Sul fondale della sala dedicata all’imperatrice Maria Teresa nella Biblioteca Braidense di Milano si impongono due dipinti seicenteschi concessi dalla Pinacoteca Civica di Como, raffiguranti due momenti dell’accompagnamento alla morte del condannato: Il conforto prima dell’esecuzione e La benedizione dopo la decapitazione. Le due tele provengono dalla chiesa milanese di San Giovanni alle Case Rotte, detta di San Giovanni decollato, sede della Confraternita dedita a tale assistenza. A 250 anni dalla prima edizione del libro di Cesare Beccaria Dei delitti e delle pene, stampato nel luglio 1764 a Livorno, la mostra intende indagare una questione all’ordine del giorno della critica “filosofica” e del processo di razionalizzazione dei sistemi politici settecenteschi. Si tratta di un’opera fondamentale, uno dei capolavori dell’illuminismo non solo italiano, tappa decisiva nel rinnovamento dei sistemi giuridici e della riflessione sul problema cruciale della definizione del «delitto» e del suo rapporto con la «pena». Le pagine che riguardano in particolare la tortura e la pena di morte costituiscono uno dei passaggi più chiarificatori nel lungo processo di costruzione delle società civili moderne, un processo che ancora non è terminato. Dalla prima edizione ad oggi è uno dei testi italiani più tradotti e conosciuti nel mondo. Il libro deve la sua nascita alle riflessioni che un gruppo di giovani patrizi, guidati da Pietro Verri, sviluppò a Milano nei primi anni Sessanta del Settecento, radunandosi in quella che venne chiamata l’Accademia dei Pugni, lo stesso gruppo cui si deve l’ideazione e la stesura di un periodico del tutto innovatore come Il caffè.

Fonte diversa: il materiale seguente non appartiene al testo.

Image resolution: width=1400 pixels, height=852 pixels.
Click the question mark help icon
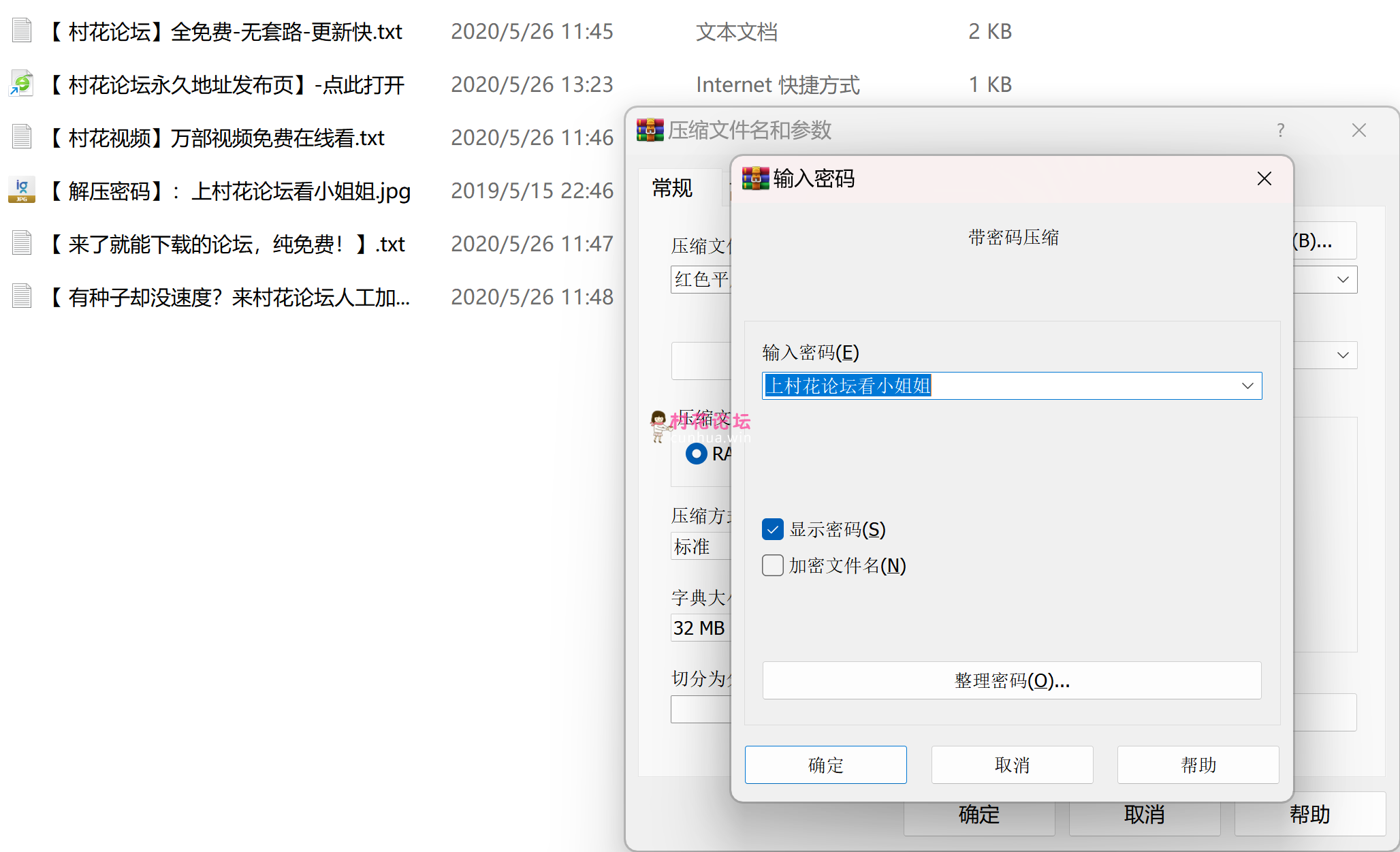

Da allora, a Milano, nell’arco di alcuni decenni la questione della giustizia resta centrale. Nel 1776 Verri elabora le Osservazioni sulla tortura, a cui un cinquantennio dopo con la Storia della colonna infame si richiamerà Manzoni, che di Beccaria è nipote. Entrambi, Verri e Manzoni, si misurano, attraverso gli stessi documenti, con un episodio della storia di Milano di cui la città deve come liberarsi: è il processo agli untori del primo Seicento. Un «delitto impossibile» che rappresenta il concentrato dei difetti sociali e morali del mondo che si vorrebbe trasformare e superare. In questo percorso storicamente connesso, da Beccaria a Manzoni, la critica razionale si unisce all’esigenza dell’analisi storica e pone di per sé il problema dei modi della propria comunicazione, della ricerca di una forma narrativa, e dell’intreccio tra verità raccontata e verità reinventata, in un percorso che sfocia nel primo romanzo italiano moderno, ma che finirà per approdare alla sua stessa crisi.
Per tutti questi aspetti, si tratta di un percorso che tocca problemi della nostra cultura attuale.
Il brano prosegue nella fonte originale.